Revenue: USD 1.27B Organic Growth: -12.1%
3 MOAT NARROW

Legacy completions business has no durable moat -- commoditized service with limited pricing power. Scale advantage and next-gen fleet quality provide temporary edge. PROPWR could create narrow moat through long-term contracted revenues (5-10 year take-or-pay), supply chain positioning (long lead times for gas turbines), and Permian customer relationships. Moat is in formation, not established.

4 MANAGEMENT
CEO: Sam Sledge (since 2019)

Good track record on legacy business: $111M returned via buybacks (11% of float), disciplined fleet transition to electric (5 FORCE fleets). PROPWR pivot is an aggressive, unproven $600M+ bet. Pricing discipline maintained (idles fleets rather than run at subeconomic rates).
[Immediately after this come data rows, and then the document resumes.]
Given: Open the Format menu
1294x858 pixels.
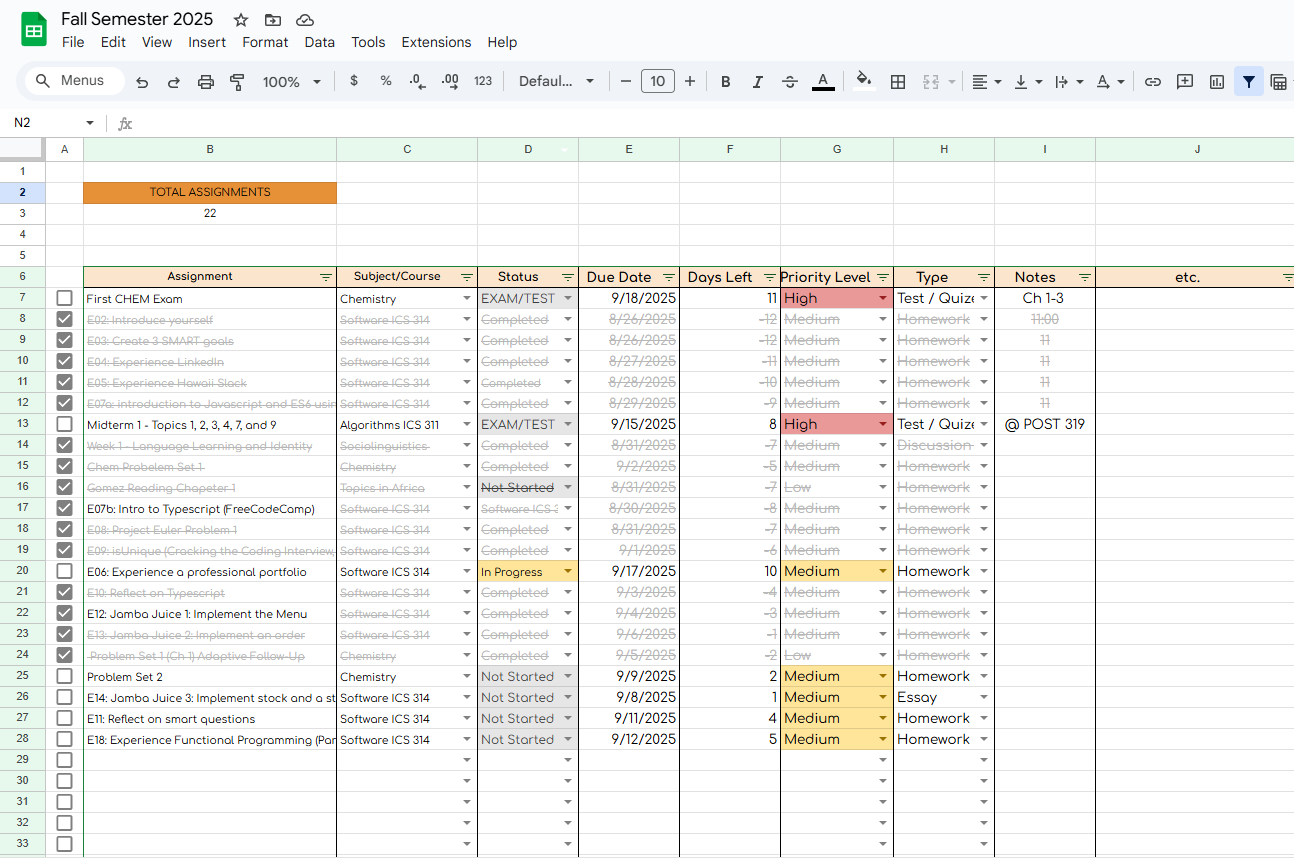Looking at the screenshot, I should (x=265, y=42).
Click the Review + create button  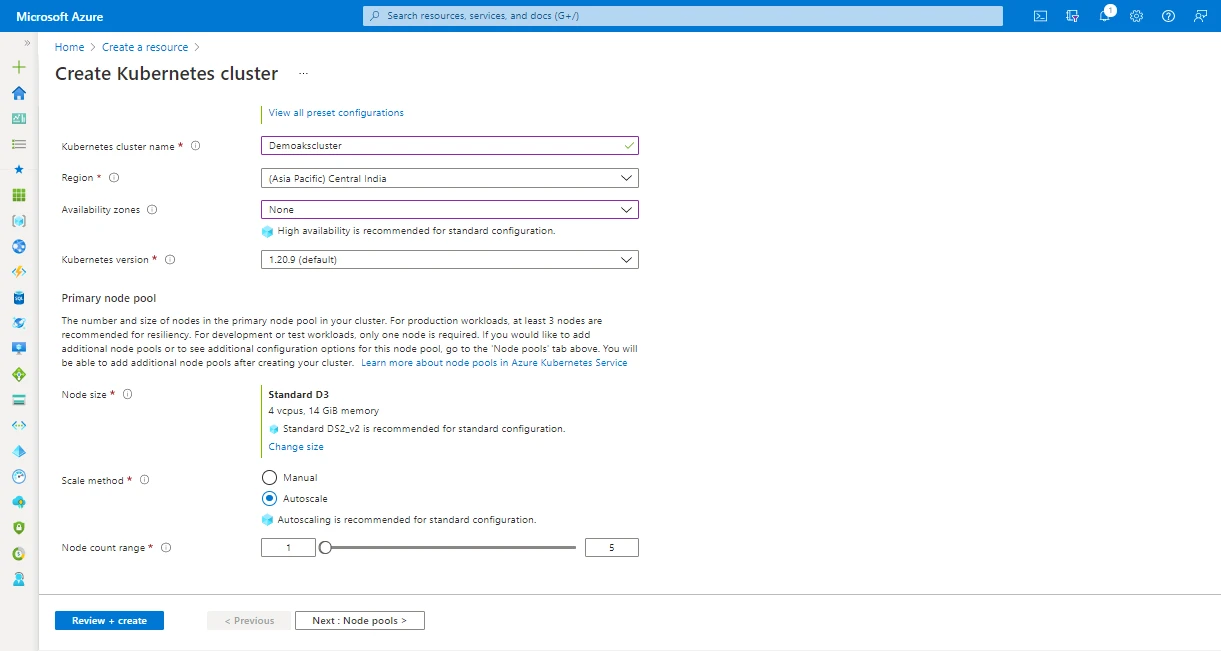pos(109,620)
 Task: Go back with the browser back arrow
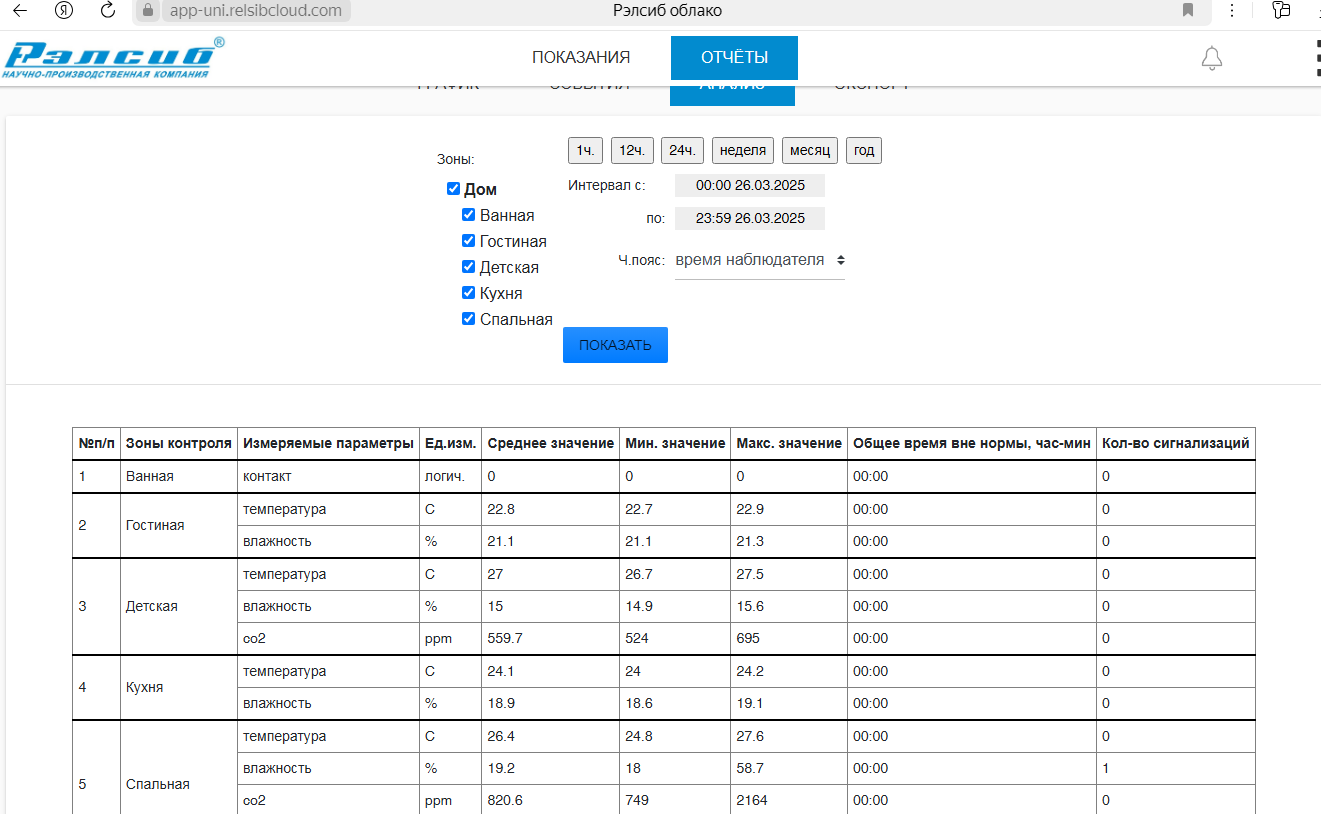tap(20, 11)
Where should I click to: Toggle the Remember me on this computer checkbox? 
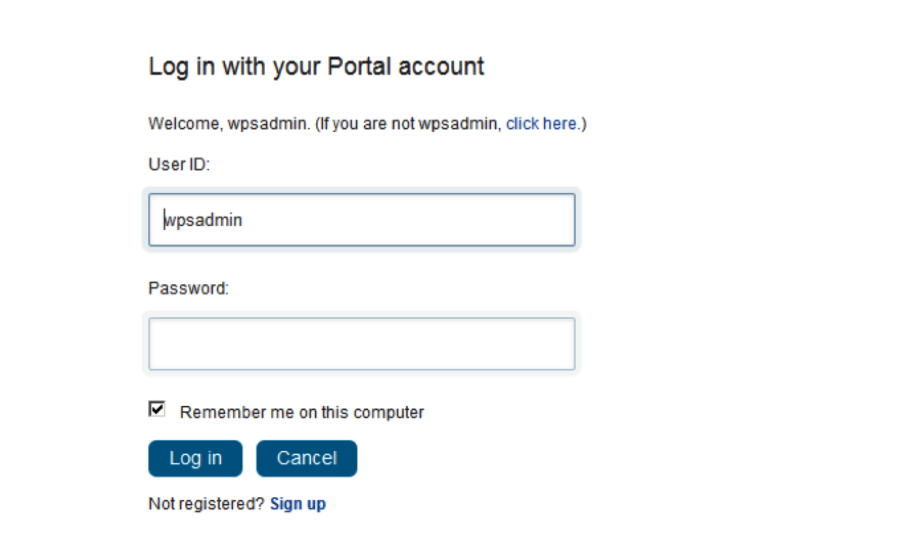point(157,409)
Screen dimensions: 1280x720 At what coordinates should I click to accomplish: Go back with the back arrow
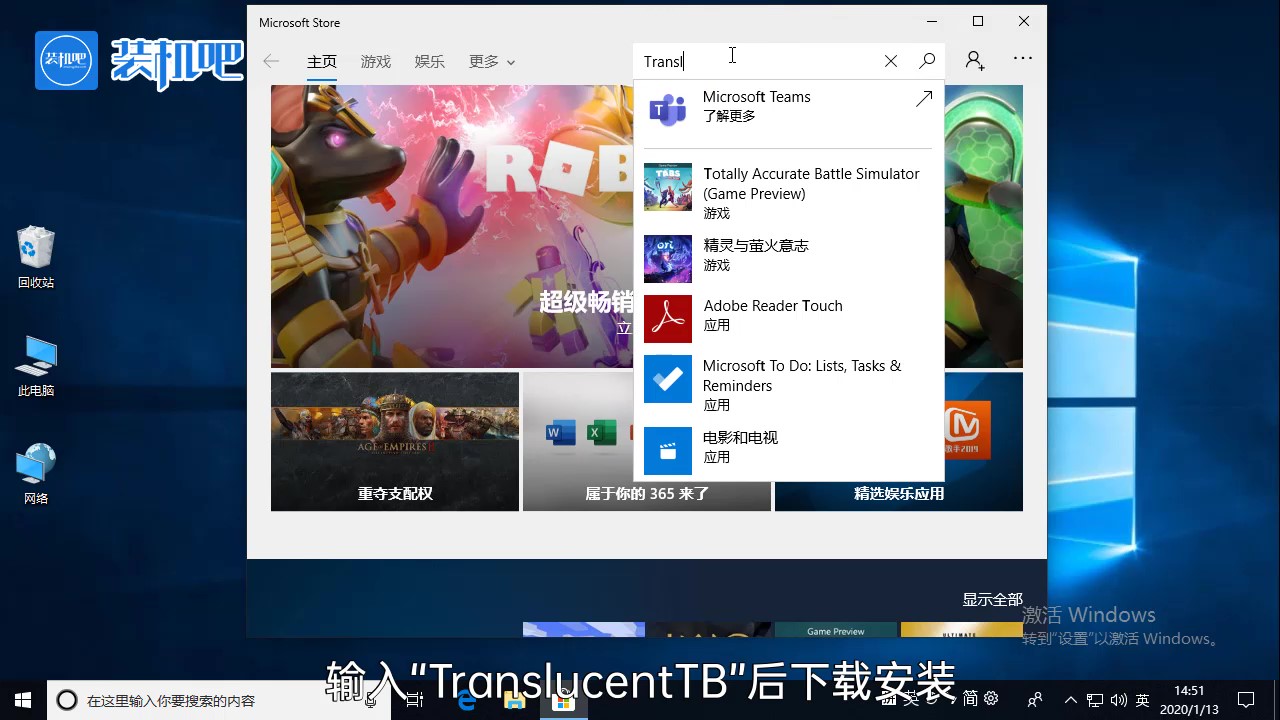tap(271, 61)
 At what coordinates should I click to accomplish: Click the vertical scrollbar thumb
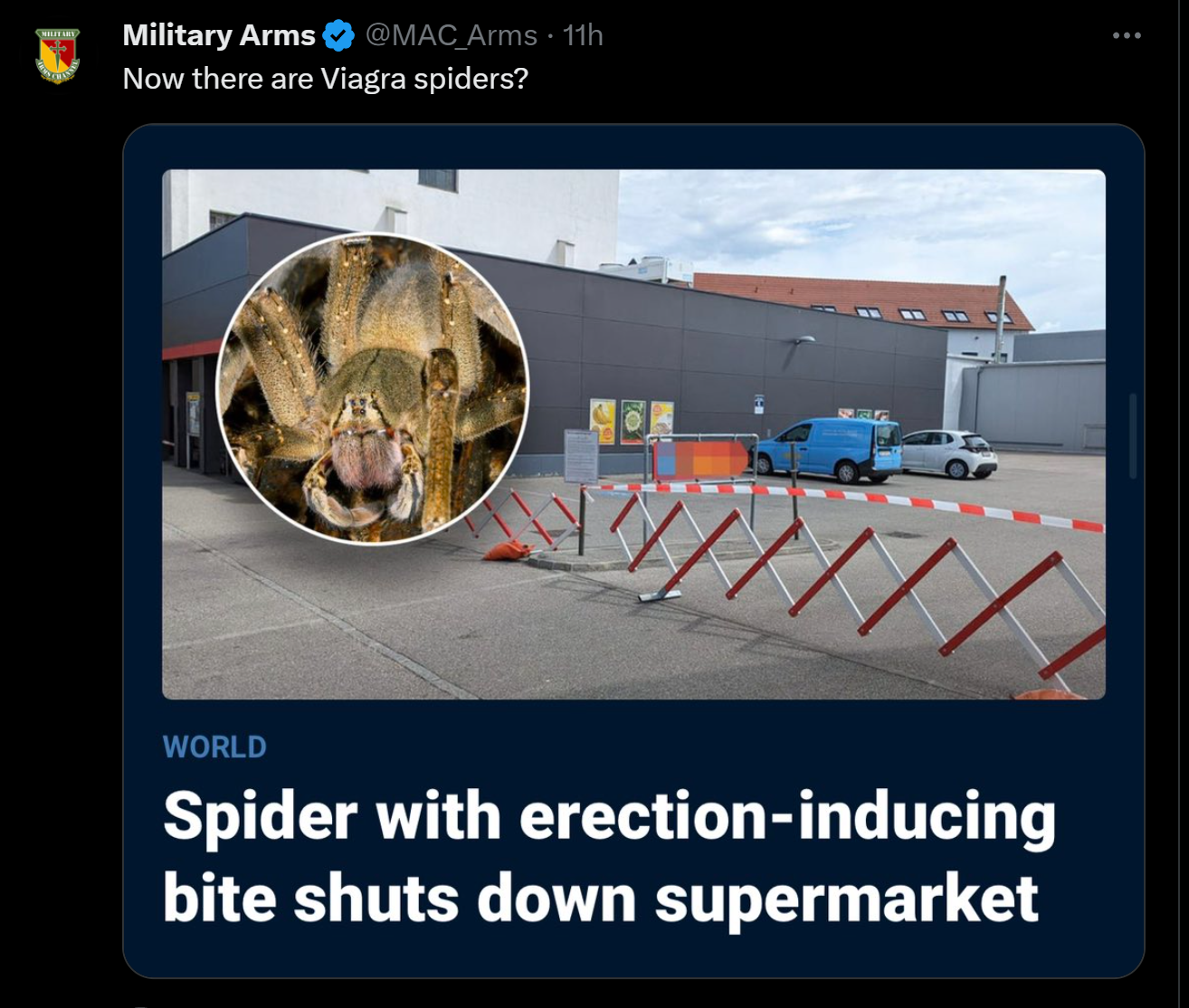coord(1133,435)
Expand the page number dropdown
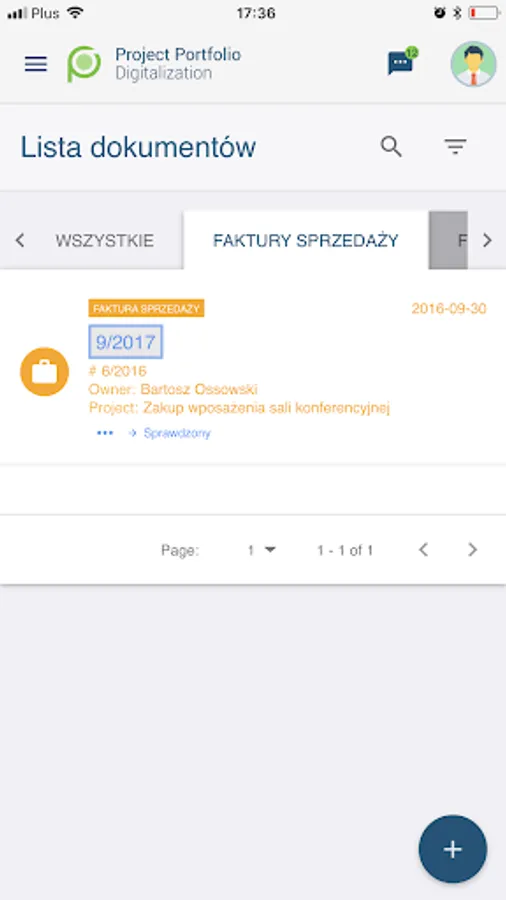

New CFO Caleb Weatherl joined mid-2025. Insider ownership at 20.6% shows meaningful skin in game.

5 ECONOMICS
1.5% Op Margin
1.0% ROIC
USD 0.04B FCF
0.6x Debt/EBITDA
6 VALUATION
FCF/ShareUSD 0.35
FCF Yield2.3%
DCF RangeUSD 5.25 - 24.00

Bear: Legacy only at $150M EBITDA, 5x multiple = $5.25. Base: 500 MW PROPWR by 2028 + legacy $180M EBITDA, total $330M at 7x, 140M diluted shares = $14.35. Bull: 1 GW PROPWR by 2030, $500M total EBITDA at 8x, 150M diluted shares = $24. WACC 12%, terminal growth 2%. Wide range reflects PROPWR execution uncertainty.

7 MUNGER INVERSION -32.5%
Kill Event Severity P() E[Loss]
PROPWR execution failure (contract cancellations, deployment delays) -50% 25% -12.5%
Oil price crash (<$50 WTI) collapsing completions business -40% 15% -6.0%
PROPWR competitors capture distributed power market -30% 20% -6.0%
Equity dilution from PROPWR funding (additional offerings) -15% 30% -4.5%
Customer concentration loss (top 3 = 45% of revenue) -35% 10% -3.5%

Tail Risk: Simultaneous OPEC production surge, PROPWR execution stumble, and forced equity raise at depressed prices could send shares back to $5-6 range (60-65% decline). The company's dual mandate (run legacy + build new business) creates management bandwidth risk. Probability of tail scenario: ~10%.

8 KLARMAN LENS
Downside Case

PROPWR fails to scale beyond initial contracts, becomes stranded capital. Legacy completions business continues secular decline as Permian frac market contracts. Company left with $600M+ in power equipment generating sub-10% returns, further diluted equity base, and a frac business worth $5-6/share standalone.

Why Market Wrong

Market treats PUMP as a traditional OFS stock with compressed multiples. The PROPWR pivot -- 550 MW ordered, 240 MW committed, first data center contract secured -- represents a potential transformation into a contracted infrastructure business with 7-10x longer contract durations and lower cyclicality. If PROPWR reaches 1 GW by 2030 at $300K EBITDA/MW, it alone could be worth more than the current market cap. 20.6% insider ownership suggests management genuinely believes in the pivot.

Why Market Right

PUMP has never earned a 15% ROE even at peak cycle. The PROPWR business is pre-revenue with no operating track record. The distributed power generation market is attracting well-capitalized competitors (Liberty Energy, Caterpillar, large independent power producers). Equipment costs could rise with tariffs. Further equity dilution is virtually certain. The stock has already tripled from its 2025 low, pricing in significant PROPWR optionality.

Catalysts

H2 2026 PROPWR earnings contribution (management guide: "meaningful" by H2 2026). New data center contracts (pipeline referenced on calls). Permian frac market recovery (fleet count inflection from 70 back toward 80+). PROPWR hitting 750 MW milestone (2028 target). Any strategic interest in PROPWR from infrastructure investors.

9 VERDICT WAIT
C Rejected
Strong Buy$8
Buy$10.5
Sell$18

ProPetro is a speculative transformation story, not a quality value investment. The legacy completions business is at trough with poor economics. The PROPWR pivot into contracted gas-powered generation for E&P/data centers is potentially transformational but pre-earnings with $600M+ capital commitment. At $14.67, the stock prices in moderate PROPWR success with insufficient margin of safety. Wait for a pullback to $10-11 or confirmation of PROPWR earnings in H2 2026 before entering. Aschenbrenner's tiny 0.2% position size suggests even AGI infrastructure bulls see this as an option bet, not a conviction holding.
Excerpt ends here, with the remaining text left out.